Aussi exposerons-nous tout d’abord la signification de l’article 90, paragraphe 1, de la directive TVA (aux points 21 et suivants). Nous examinerons ensuite la dérogation prévue par l’article 90, paragraphe 2, de la directive TVA (aux points 32 et suivants). Nous y expliquerons pourquoi son libellé doit être interprété de façon restrictive. S’agissant de la restriction de la possibilité de corriger la base d’imposition, il convient en particulier de prendre en compte le principe de neutralité (aux points 40 et suivants), la position de l’entreprise dans le droit de la TVA, ainsi que ses droits fondamentaux (aux points 45 et suivants). Nous exposerons ensuite les critères en vertu desquels l’application de l’article 90, paragraphe 2, de la directive TVA est conforme au principe de proportionnalité (aux points 53 et suivants).

2.   La signification de l’article 90, paragraphe 1, de la directive TVA

21.

Le point de départ devrait faire l’unanimité – et ce, en dépit des observations de la République italienne et du Royaume-Uni. La TVA doit certes être versée au Trésor public par l’entrepreneur, en sa qualité d’assujetti. Il existe cependant une jurisprudence constante de la Cour, en vertu de laquelle la TVA est un impôt indirect sur la consommation, lequel doit grever le consommateur final ( 7 ). L’entreprise assujettie agit « simplement » comme un collecteur de taxes pour le compte de l’État ( 8 ).

22.

En tant qu’impôt général sur la consommation, la TVA doit frapper la capacité financière du consommateur, que celui-ci manifeste par une dépense d’actifs en vue de se procurer un avantage exploitable ( 9 ). Cela ressort clairement des dispositions de l’article 2, paragraphe 1, de la directive TVA (« à titre onéreux »), de l’article 65 de la directive TVA (naissance de la taxe à concurrence du montant encaissé par anticipation) et, en particulier, de l’article 73 de la directive TVA. Selon ce dernier, la base d’imposition comprend tout ce qui constitue la contrepartie obtenue par l’assujetti.

23.

C’est en conséquence que la Cour ( 10 ) a expressément considéré, à plusieurs reprises, que « la base d’imposition de la TVA à percevoir par les autorités fiscales ne peut pas être supérieure à la contrepartie effectivement payée par le consommateur final et sur laquelle a été calculée la TVA qui pèse en définitive sur ce consommateur ». Dès lors, si l’entreprise n’est pas payée par le consommateur final, elle n’est pas non plus redevable de la TVA au fond.
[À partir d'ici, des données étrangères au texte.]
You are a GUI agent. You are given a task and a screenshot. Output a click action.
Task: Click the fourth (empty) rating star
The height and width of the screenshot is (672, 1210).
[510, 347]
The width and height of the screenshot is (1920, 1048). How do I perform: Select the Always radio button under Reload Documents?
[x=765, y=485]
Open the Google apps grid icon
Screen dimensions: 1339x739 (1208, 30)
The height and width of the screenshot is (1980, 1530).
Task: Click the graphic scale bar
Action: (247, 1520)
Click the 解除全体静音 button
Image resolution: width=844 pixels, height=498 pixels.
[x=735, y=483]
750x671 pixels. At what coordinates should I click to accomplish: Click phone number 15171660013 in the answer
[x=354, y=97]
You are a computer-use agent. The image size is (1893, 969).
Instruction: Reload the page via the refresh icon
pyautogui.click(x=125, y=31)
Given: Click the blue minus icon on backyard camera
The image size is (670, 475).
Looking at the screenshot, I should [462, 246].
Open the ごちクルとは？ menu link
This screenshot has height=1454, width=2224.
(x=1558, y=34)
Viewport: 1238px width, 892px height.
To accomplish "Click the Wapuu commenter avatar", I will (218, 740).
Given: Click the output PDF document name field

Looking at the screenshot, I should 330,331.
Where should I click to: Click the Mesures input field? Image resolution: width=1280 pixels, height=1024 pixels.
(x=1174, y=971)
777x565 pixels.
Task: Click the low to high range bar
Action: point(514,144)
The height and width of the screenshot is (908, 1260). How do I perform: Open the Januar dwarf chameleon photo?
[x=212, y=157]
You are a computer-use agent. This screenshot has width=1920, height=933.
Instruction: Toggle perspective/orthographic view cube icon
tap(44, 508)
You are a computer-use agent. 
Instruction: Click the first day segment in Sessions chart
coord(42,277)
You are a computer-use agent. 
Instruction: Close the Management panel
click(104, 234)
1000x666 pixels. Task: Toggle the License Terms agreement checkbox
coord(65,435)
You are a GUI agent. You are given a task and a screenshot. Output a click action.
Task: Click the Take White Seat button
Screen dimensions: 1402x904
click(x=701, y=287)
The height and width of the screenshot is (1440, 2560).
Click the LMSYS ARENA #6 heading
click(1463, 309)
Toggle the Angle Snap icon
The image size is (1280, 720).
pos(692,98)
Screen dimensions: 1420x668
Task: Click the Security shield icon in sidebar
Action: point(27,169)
Le fait générateur de la TVA fait défaut, car l’entrepreneur n’a en définitive effectué aucune livraison ou prestation à titre onéreux au sens de l’article 2 de la directive TVA.

24.

Cependant, conformément à l’article 63 de la directive TVA, la taxe devient déjà exigible au moment où la livraison de biens ou la prestation de services est effectuée. Il n’est pas décisif à cet égard que le destinataire ait bien payé la contrepartie (ce qu’il est convenu d’appeler le principe de taxation de la créance stipulée). Ce mode d’exigibilité de l’impôt se fonde clairement sur la présomption que, à la suite d’une livraison ou prestation, la contrepartie contractuelle sera normalement payée dans un délai proche.

25.

Néanmoins lorsque le droit matériel n’impose que la dépense réelle déboursée par le bénéficiaire pour des produits ou service tandis que la technique d’imposition tient quant à elle compte de la dépense convenue, il faudra tôt ou tard rendre compatibles ces deux systèmes. C’est ce que fait l’article 90, paragraphe 1, de la directive TVA en prescrivant que la dette fiscale initiale mise à charge de l’entreprise assujettie soit corrigée à due concurrence.

26.

Dès lors, en vertu d’une jurisprudence constante de la Cour, l’article 90, paragraphe 1, de la directive TVA constitue l’expression d’un principe fondamental de cette directive, selon lequel la base d’imposition est constituée par la contrepartie réellement reçue et dont le corollaire consiste en ce que l’administration fiscale ne saurait percevoir au titre de la TVA un montant supérieur à celui que l’assujetti avait perçu ( 11 ).

27.

Partant, l’article 90, paragraphe 1, constitue le contrepoids nécessaire de la technique d’imposition inscrite à l’article 63 de la directive (c’est‑à‑dire de ce qu’il est convenu d’appeler principe d’exigibilité immédiate de l’impôt sur la base de la créance stipulée) ( 12 ). Cette disposition oblige les États membres à réduire la base d’imposition ( 13 ) à due concurrence.

28.

De façon logique, la Cour a donc considéré dans son arrêt Goldsmiths qu’une dérogation à cette règle fondamentale de l’article 90, paragraphe 1, de la directive TVA doit être justifiée, afin que les mesures prises par les États membres sur le fondement de l’article 90, paragraphe 2, de la directive TVA ne bouleversent pas l’objectif d’harmonisation fiscale ( 14 ).

29.

Néanmoins la Cour a également dit pour droit, dans son arrêt Almos Agrárkülkereskedelmi, que les assujettis ne sauraient se prévaloir, sur le fondement de l’article 90, paragraphe 1, de la directive TVA, d’un droit à la réduction de leur base d’imposition de la TVA en cas de non-paiement du prix, si l’État membre concerné a entendu faire application de la dérogation prévue à l’article 90, paragraphe 2, de ladite directive ( 15 ).

30.

C’est sur cette jurisprudence que se fondent essentiellement les observations de la République italienne et du Royaume‑Uni. S’il était effectivement confirmé que la correction peut être exclue en totalité, alors une correction qui ne serait opérée qu’au terme d’une procédure d’insolvabilité de plusieurs années serait a fortiori permise, ainsi que l’observe le Royaume‑Uni. Il n’apparaît toutefois pas que, par son arrêt dans l’affaire Almos Agrárkülkereskedelmi, la Cour ait réellement voulu revenir sur sa jurisprudence – à notre avis correcte – dans l’affaire Goldsmiths.

31.

Il convient donc de trancher si l’article 90, paragraphe 2, de la directive TVA laisse réellement à l’État membre une totale liberté de déroger sans limites à l’article 90, paragraphe 1, de la directive TVA, ou si les dérogations doivent être justifiées.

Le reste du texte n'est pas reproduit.